Mas as entidades da magistratura que propuseram a ação alegam que a resolução do CNJ fere o direito de magistrados à liberdade de expressão. Este é um julgamento que vai despertar, em primeiro lugar, o debate sobre o conceito: liberdade de expressão, até que ponto essa é uma liberdade sem limites ou até que ponto a liberdade de expressão fere o direito do outro ou até que ponto, fere as regras de conduta exigidas por cada profissão. O julgamento começou em 2022 em plenário virtual. O relator, Alexandre de Moraes, e os ministros Edson Fachin, Dias Toffoli e Rosa Weber haviam votado para manter as restrições aos magistrados nas redes. O julgamento foi interrompido pelo ministro Nunes Marques, que enviou a ação ao plenário físico, o que faz o julgamento recomeçar. Nesse caso, como Rosa Weber se aposentou, será mantido o voto dela, de modo que Flávio Dino, que a substituiu, não irá se pronunciar nessa ação.

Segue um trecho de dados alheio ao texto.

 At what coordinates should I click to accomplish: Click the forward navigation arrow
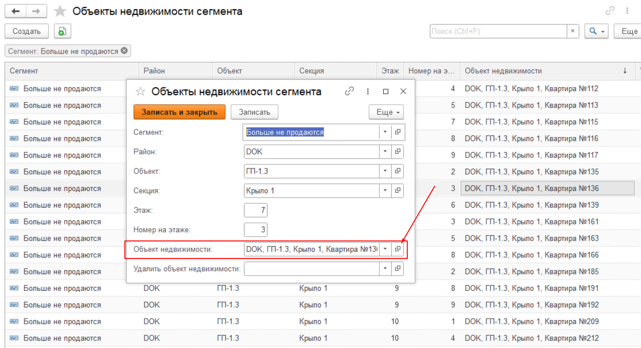[x=36, y=11]
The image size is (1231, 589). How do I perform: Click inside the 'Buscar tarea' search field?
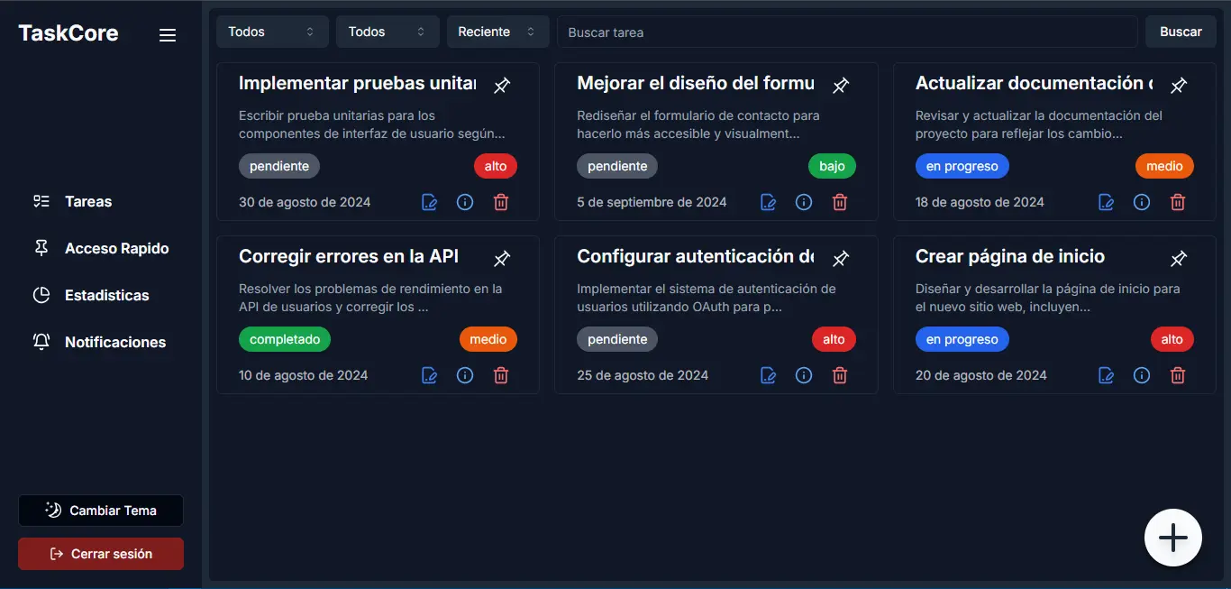(x=845, y=32)
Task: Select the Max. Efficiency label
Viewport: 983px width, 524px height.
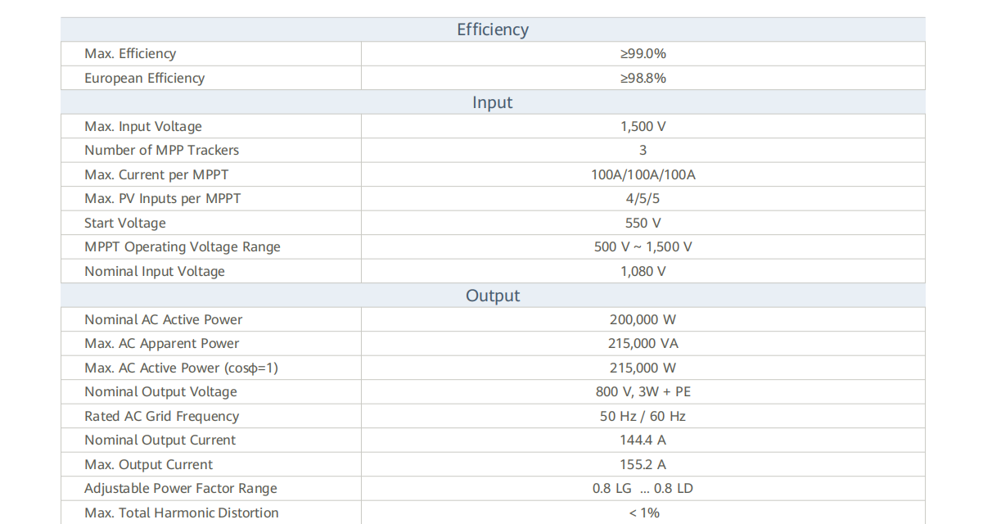Action: click(130, 54)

As regras do CNJ sobre o uso das redes sociais por magistrados do Poder Judiciário não alcançam o STF. Mas, como as discussões sobre as condutas éticas de juízes devem estar muito além do uso das redes sociais, esse é um debate que vai ter consequências sobre a proposta do presidente Edson Fachin de elaborar um código de conduta para os ministros da Corte. É uma ação que começa discutindo conduta ética de juízes nas redes e poderá ampliar a discussão para regras de conduta também para ministros do Supremo. No popular: pau que dá em Chico, dá em Maria. Ganha a sociedade.